I asked Brie Larson to play the lead role but wasn't able to find a producer who wanted to make the film. 

Read it at The Washington Post

A KISS BEFORE DYING, fiction feature

My friend Pamela Colloff wrote this story about Betty Williams, a fast girl from the wrong side of the tracks and Mack Herring, a handsome football player with all the right friends. When he broke up with her during her senior year in 1961, at Odessa High School, her world fell apart. But Betty asked Marck for one last favor: to kill her. 

Read it at the Texas Monthly

MONTANA 1948, fiction feature

My friend and producer Noah Lang shared Larry Watson's book 'Montana 1948' with me over a year ago and I finally got around to reading it yesterday (thank you Brooklyn Public Library).  It’s a story that de-sentimentalizes the myth of America and in a small way seeks to correct the most dangerous and harmful of our public lies.  The story demonstrates how a disturbing truth is preferable to a comforting lie - and a offers an appreciation of the moral complexity of our nation’s past and character.  

Those reasons alone are enough to make this into a movie. I believe that this is a film that would win Academy Awards. I want to make that film but I can't find anyone in Hollywood who wants to take a chance with the material. Echo Lake Productions/Entertainment bought the rights to Larry Watson's novel years ago and I'm still trying to find a way into that room.

Here’s the synopsis from Wikipedia:

When David's Native American housekeeper Marie Little Soldier falls ill, Frank Hayden, the local doctor and David's uncle, is called. When Marie refuses medical treatment from Frank, David's mother, Gail, discovers that Frank has been using his medical status to prey on the local Native American women. David's father, Wesley, is the local sheriff and begins to investigate these allegations against his brother, but is in a difficult situation between his loyalty to his family and his obligation to justice.

When Marie is found dead, Frank convinces the family that the cause of death was pneumonia. Wesley later confronts Frank about his actions at a family dinner at their parents' house and they reach a compromise, where Wes agrees to forget the whole incident. David, who was playing with his grandfather's pistol, once contemplates shooting Frank because of all the troubles he has given their family. Eventually, David decides to tell his parents the truth - that he had witnessed Frank leaving their house around the same time Marie had died, implying that Frank had something to do with her death.

Wesley eventually arrests Frank, who confesses to killing Marie and molesting Indian women, and holds him captive in the basement, in order to avoid the embarrassment Frank would experience by going to the local jail. Wesley and Frank's controlling and racist father Julian is strongly opposed to Frank's arrest and sends men to break Frank free when Wesley is not home. Gail manages to scare them away by firing warning shots into the air, while David calls for help. Gail later pleads for Wes to take Frank out of their home. Wesley's moral values override his family loyalty and he agrees to take his brother to the local jail the next day, but later that night the family wakes to the sound of jars breaking in the basement. In the morning, Wesley finds that Frank committed suicide by slitting his wrists with the broken glass.

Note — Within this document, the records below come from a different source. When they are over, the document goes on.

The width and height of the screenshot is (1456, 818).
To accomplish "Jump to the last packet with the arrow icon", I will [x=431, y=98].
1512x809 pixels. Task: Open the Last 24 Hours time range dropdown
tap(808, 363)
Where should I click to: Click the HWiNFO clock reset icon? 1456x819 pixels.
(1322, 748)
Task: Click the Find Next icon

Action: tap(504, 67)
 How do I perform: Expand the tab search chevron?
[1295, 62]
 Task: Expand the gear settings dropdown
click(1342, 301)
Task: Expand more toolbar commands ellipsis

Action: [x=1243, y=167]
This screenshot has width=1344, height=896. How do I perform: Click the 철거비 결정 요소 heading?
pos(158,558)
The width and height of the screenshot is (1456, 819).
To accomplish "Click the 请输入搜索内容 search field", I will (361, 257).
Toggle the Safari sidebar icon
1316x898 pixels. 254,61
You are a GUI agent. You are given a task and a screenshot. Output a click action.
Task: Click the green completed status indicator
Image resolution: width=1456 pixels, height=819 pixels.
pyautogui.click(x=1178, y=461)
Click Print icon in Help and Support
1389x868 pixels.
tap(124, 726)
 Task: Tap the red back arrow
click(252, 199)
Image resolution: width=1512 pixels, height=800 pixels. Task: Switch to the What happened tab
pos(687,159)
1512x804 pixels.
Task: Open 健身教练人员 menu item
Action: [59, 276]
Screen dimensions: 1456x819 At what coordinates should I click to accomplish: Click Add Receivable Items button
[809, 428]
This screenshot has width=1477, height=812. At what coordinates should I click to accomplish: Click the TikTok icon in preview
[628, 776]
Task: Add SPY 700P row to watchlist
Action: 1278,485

The epilogue in the book is very powerful, especially a single moment where David and his wife are having dinner with his parents years later.  David’s father Wesley became a lawyer in North Dakota after what happened in Montana, and went on to lead a successful life and practice.  At this dinner, David’s wife asks about that summer and Wes sits quietly for a second before slamming his hands on the table and yelling out loud - a sign of the lingering pain and conflict that has existed in him ever since this story tore his family apart. And then after everyone has gone to bed, David sits in his father’s chair in the empty dining room, his hands on the table, trying to understand what it has been like for his father to walk miles in his boots.